Text and element pointing data:
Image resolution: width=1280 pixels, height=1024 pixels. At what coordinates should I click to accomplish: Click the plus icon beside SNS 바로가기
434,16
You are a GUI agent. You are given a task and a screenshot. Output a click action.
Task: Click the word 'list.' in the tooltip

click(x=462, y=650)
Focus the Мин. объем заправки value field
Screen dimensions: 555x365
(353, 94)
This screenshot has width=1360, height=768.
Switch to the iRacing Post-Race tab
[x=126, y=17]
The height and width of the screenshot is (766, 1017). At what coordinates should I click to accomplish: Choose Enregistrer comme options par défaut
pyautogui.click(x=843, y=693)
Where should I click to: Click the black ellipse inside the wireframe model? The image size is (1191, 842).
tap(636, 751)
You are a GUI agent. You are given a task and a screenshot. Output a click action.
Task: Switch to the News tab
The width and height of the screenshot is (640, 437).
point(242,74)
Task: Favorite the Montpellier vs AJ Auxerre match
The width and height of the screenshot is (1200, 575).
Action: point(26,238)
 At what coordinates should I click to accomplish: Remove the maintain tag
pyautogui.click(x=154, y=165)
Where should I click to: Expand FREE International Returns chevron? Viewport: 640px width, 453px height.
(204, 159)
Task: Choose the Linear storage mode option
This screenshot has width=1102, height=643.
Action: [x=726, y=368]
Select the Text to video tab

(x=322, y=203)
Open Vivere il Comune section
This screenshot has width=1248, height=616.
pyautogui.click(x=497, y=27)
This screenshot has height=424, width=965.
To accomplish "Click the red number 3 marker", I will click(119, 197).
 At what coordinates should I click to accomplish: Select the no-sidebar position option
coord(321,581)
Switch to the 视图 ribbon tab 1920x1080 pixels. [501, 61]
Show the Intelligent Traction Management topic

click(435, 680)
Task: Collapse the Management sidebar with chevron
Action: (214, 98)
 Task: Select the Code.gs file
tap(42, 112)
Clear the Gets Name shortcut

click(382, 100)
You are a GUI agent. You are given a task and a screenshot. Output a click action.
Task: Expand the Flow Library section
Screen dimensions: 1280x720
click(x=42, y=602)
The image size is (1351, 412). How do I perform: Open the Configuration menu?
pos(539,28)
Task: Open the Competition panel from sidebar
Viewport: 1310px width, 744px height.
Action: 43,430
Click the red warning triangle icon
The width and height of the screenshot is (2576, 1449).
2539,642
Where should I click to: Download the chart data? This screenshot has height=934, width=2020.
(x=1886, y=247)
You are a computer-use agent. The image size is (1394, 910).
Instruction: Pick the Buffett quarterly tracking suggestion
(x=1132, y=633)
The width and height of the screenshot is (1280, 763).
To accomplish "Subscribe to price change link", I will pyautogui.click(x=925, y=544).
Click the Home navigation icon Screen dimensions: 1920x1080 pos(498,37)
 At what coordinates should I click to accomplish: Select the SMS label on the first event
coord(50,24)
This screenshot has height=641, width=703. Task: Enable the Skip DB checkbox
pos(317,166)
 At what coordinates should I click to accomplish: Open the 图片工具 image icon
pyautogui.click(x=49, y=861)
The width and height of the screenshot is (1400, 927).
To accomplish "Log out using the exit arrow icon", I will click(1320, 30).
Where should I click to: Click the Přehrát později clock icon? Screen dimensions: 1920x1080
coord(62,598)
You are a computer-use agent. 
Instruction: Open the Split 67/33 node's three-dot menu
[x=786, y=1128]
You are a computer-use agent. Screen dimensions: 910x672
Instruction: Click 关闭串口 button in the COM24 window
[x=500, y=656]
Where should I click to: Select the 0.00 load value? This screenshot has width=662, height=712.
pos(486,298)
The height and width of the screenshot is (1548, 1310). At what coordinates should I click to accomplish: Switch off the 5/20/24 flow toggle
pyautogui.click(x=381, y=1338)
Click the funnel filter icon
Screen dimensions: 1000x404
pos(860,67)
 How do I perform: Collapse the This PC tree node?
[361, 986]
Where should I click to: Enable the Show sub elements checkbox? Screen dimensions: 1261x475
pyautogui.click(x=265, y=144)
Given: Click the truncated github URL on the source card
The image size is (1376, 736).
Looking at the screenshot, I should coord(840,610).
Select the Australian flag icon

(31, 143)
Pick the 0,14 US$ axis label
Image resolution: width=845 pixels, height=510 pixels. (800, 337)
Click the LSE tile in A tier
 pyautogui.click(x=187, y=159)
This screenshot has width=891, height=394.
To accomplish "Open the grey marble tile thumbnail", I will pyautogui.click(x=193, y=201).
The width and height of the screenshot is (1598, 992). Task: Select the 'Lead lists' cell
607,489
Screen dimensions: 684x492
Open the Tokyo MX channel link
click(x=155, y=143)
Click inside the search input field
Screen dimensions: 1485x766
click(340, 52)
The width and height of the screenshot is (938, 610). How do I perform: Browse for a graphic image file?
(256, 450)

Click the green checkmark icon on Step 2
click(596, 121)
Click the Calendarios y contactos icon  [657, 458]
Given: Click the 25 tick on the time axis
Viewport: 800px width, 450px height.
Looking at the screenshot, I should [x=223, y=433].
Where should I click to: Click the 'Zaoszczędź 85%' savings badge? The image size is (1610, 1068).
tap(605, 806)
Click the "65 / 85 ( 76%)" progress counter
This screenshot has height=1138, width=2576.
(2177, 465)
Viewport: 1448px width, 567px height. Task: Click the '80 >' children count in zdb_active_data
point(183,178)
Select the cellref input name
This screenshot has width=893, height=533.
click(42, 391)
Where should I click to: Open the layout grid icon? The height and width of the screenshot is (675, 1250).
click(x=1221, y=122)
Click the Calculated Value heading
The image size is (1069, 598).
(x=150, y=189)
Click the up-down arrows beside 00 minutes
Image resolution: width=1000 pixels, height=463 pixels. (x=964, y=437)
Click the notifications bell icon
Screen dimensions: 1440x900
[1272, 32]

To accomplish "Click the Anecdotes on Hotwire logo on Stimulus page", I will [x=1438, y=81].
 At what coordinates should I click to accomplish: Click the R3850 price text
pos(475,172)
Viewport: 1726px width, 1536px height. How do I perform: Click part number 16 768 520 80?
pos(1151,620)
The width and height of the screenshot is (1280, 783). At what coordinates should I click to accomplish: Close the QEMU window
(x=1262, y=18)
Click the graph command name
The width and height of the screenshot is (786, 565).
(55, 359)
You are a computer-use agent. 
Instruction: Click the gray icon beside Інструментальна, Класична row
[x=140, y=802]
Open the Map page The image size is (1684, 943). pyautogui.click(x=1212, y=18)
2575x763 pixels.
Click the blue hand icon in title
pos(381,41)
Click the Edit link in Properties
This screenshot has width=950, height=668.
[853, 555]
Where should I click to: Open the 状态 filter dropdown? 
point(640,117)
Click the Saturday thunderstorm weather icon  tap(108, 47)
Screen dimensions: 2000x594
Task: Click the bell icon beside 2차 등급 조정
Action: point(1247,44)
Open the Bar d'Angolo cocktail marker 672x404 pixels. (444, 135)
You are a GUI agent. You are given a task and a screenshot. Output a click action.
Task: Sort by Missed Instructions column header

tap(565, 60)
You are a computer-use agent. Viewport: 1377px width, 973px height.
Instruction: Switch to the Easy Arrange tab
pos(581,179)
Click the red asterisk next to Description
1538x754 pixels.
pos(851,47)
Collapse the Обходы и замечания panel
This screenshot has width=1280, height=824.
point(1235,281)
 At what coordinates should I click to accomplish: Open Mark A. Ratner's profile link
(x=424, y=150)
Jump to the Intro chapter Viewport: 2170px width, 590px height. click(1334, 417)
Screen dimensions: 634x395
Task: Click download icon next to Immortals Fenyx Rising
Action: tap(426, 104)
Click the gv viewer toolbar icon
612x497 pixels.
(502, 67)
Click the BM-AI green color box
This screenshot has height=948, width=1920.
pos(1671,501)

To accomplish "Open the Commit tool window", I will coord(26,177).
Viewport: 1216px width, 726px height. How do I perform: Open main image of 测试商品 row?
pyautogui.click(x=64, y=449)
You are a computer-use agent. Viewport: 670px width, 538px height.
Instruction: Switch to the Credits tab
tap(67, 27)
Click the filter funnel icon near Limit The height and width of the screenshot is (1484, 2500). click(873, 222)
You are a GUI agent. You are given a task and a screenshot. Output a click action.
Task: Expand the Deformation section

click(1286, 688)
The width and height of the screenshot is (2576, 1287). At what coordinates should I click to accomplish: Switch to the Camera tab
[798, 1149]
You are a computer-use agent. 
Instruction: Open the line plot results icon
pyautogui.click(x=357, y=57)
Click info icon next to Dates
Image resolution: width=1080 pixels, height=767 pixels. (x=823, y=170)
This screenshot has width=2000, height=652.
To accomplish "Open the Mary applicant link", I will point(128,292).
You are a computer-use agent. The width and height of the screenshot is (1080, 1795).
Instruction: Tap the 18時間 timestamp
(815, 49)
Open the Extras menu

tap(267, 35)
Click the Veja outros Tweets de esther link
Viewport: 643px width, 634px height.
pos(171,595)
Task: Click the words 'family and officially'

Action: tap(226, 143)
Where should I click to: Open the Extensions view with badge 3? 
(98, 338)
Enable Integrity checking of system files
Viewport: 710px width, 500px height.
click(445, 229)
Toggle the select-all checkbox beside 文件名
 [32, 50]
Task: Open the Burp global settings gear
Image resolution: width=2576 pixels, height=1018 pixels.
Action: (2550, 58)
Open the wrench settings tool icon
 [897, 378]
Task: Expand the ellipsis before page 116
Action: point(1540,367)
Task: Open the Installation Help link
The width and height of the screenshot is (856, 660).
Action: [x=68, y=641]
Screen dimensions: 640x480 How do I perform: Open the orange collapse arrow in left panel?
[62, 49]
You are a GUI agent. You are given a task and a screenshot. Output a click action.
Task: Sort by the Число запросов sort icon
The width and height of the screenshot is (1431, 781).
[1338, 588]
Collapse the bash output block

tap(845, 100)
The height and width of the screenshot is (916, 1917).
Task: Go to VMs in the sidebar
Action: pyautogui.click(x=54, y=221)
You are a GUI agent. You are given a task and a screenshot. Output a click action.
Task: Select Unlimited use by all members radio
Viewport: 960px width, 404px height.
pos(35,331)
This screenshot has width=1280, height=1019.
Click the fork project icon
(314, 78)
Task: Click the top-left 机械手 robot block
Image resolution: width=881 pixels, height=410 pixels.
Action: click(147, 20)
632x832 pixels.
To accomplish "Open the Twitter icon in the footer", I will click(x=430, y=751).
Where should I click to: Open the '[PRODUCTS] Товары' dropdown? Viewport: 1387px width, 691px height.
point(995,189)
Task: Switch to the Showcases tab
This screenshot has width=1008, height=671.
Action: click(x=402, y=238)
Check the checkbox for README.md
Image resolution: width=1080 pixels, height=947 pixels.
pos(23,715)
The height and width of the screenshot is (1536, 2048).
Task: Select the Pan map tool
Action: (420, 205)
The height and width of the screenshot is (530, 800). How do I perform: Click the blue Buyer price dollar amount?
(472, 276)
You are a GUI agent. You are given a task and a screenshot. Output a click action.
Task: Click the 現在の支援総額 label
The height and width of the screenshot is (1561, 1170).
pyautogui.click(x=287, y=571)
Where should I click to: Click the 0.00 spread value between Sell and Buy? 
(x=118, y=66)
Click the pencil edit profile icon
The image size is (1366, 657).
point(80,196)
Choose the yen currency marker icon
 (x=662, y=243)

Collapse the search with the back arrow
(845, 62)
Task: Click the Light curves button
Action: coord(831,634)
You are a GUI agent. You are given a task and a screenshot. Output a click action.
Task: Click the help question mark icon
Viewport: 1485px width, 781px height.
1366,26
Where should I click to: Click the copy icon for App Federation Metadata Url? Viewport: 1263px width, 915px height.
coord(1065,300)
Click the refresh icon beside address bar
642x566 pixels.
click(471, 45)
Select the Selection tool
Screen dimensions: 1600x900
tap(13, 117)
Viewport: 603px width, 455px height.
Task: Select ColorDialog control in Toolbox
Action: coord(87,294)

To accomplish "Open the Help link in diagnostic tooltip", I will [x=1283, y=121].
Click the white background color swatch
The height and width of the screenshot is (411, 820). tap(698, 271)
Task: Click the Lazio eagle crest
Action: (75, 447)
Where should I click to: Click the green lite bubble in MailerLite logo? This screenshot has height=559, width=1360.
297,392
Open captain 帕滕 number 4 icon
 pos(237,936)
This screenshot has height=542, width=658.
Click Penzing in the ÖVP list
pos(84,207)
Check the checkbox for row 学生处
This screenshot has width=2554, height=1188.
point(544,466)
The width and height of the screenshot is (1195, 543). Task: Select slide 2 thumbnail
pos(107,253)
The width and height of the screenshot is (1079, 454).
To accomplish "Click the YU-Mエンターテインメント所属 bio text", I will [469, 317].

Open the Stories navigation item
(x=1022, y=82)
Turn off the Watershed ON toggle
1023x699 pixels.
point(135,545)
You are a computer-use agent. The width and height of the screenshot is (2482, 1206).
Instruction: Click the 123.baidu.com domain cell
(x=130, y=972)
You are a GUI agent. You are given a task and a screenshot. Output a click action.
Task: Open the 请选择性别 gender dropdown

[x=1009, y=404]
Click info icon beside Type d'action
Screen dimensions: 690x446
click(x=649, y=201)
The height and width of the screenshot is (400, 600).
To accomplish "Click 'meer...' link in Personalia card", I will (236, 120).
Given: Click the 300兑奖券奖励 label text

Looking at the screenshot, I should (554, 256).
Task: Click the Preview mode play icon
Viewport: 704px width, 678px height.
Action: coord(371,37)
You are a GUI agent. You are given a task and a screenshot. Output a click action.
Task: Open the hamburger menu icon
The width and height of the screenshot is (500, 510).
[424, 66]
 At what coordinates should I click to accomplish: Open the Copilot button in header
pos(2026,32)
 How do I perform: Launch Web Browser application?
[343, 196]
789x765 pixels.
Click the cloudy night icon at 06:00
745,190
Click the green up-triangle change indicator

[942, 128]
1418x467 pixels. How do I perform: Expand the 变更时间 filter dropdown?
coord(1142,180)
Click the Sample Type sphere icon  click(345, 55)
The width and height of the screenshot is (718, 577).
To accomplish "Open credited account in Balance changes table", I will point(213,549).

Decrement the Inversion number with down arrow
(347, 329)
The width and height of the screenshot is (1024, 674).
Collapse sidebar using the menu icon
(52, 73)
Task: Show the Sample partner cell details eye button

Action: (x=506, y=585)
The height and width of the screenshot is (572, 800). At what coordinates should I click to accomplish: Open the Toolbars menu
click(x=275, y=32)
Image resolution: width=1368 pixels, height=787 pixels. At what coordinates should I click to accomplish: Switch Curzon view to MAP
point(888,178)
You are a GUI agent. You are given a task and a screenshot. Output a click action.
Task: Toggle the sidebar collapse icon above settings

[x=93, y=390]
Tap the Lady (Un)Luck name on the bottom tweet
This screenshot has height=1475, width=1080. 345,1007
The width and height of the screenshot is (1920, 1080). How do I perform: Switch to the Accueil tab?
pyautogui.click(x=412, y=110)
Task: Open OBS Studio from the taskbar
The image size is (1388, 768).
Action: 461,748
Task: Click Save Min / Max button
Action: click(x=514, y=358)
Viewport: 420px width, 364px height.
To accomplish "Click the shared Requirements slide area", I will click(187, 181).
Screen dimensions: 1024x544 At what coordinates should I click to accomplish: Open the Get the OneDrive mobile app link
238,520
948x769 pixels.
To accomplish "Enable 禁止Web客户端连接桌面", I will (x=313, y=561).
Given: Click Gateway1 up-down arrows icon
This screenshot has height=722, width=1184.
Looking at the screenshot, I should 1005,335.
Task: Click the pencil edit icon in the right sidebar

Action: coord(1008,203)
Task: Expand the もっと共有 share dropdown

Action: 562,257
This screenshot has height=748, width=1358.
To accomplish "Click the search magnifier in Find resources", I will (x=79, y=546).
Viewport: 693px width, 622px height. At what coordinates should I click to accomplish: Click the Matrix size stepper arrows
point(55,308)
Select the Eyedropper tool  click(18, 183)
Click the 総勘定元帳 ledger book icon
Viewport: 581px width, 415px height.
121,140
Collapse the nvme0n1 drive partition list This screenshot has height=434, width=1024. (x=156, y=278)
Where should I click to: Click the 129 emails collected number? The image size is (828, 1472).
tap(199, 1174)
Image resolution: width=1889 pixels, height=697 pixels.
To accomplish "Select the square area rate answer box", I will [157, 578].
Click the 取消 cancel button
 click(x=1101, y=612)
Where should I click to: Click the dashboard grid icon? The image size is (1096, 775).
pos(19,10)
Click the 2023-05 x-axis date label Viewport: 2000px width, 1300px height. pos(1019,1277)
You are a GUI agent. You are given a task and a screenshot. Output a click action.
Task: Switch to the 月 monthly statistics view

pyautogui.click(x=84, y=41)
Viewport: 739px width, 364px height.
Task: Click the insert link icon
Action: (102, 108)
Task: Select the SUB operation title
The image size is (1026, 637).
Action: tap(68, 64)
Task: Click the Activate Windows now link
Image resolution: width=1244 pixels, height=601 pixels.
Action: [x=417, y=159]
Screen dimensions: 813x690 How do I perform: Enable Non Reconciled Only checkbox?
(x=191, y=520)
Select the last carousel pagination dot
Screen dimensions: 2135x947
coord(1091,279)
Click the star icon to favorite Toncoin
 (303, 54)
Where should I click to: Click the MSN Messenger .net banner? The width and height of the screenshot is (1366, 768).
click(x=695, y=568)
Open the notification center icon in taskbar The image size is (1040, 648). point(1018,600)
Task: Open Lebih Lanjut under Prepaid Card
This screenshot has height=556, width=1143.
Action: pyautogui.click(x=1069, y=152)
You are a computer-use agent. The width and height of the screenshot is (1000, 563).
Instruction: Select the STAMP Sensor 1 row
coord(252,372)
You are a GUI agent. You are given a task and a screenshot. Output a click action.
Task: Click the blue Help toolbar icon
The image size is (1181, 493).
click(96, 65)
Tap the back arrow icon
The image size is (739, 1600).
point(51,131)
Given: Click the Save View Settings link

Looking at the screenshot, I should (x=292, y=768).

Task to carry out:
Copy the data word for word between the lines holding "R3850 price text" and "Open the Map", inclusive.

Expected output:
 At what coordinates should I click to accomplish: Click the R3850 price text
pos(475,172)
Viewport: 1726px width, 1536px height. How do I perform: Click part number 16 768 520 80?
pos(1151,620)
The width and height of the screenshot is (1280, 783). At what coordinates should I click to accomplish: Close the QEMU window
(x=1262, y=18)
Click the graph command name
The width and height of the screenshot is (786, 565).
(55, 359)
You are a computer-use agent. 
Instruction: Click the gray icon beside Інструментальна, Класична row
[x=140, y=802]
Open the Map page The image size is (1684, 943). pyautogui.click(x=1212, y=18)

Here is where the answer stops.